My daughter is a city girl, a New York City Manhattenite, a film producer, a young beauty and a career woman. She is indeed busy. And I am a factor of the past without, really, anything to contribute to her future. Also, I am not in need. If I were, I feel certain I could call on her and I have, once when I was in the hospital and when I needed to buy a car. Also, I have a sister who lives not too far away, and she is my mainstay. She has needed me and I have helped her and I need her and she helps me. I pay her to clean and to halp me with errands and we are friends, so our work days are also companionable. My daughter has the comfortable knowledge that I am not alone.
a line from a Catherine Davis poem:
"After a time all losses are the same
and we go out stripped the way we came."
It dishonors their memory to have not even mentioned all the animal companions I have loved and lost and whose portraits I have painted. They stare at me now and say, what about us? We loved you with our whole hearts! And, it is true, I have learned to deal with those losses as well. I have loved them too. From my earliest childhood these animal companions have been the safest and most devoted of love relationships. They do love with their whole hearts and I am never alone or lonely with their warm company.

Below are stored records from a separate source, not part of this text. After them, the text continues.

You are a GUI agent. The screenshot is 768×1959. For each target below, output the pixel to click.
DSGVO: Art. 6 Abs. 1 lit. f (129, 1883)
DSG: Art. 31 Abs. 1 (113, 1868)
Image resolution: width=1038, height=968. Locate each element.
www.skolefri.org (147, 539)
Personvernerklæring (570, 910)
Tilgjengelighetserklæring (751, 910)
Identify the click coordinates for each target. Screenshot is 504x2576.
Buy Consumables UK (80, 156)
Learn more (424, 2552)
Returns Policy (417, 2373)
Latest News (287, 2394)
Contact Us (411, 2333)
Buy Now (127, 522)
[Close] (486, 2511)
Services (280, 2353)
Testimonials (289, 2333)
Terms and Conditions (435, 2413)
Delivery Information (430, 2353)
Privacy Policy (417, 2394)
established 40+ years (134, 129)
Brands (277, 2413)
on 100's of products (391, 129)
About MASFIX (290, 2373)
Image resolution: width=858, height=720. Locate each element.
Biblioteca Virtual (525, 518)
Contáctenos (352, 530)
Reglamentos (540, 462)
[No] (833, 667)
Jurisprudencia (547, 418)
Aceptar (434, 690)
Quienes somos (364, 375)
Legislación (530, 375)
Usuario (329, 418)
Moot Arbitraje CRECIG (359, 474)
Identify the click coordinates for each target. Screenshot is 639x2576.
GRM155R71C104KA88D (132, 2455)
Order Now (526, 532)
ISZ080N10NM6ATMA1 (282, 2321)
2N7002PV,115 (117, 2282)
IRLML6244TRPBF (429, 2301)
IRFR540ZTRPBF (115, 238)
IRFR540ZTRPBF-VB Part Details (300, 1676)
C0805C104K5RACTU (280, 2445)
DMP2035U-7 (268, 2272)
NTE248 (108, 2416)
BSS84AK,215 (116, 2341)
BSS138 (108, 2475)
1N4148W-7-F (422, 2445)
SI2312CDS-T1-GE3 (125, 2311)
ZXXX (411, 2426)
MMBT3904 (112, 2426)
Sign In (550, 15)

Well there is plenty left after the losses, new animals in my home and heart, new friends, and the everpresent gift of the changing seasons. This August and September was the most beautiful pair of months I remember. Every week was filled with cool sunshine days with just enough rain, mostly in the evenings to keep the green world happy! The leaves are just beginning to turn and I have beautiful, peaceful places close by, as close as my own yard, in which to walk and contemplate my life and times. The larger world outside may be in turmoil, but my little world is at peace and it is beautiful!
There is no time for rancor or self recrimination, or resentment. There is only time for love and appreciation and enjoyment of the precious miracle of existence in this dimension. It isn't about what I have lost or what I don't have, not at all. It is all about what I HAVE and what is bountiful around me in the present.
It is certainly true, as the family psychologist explains in his article on estrangement, that the American family has changed and families have become disengaged, but the world has always changed and every family in my history, once lost a homeland, a home, a family, a personal history. It is what happens. What remains is what we need to focus on.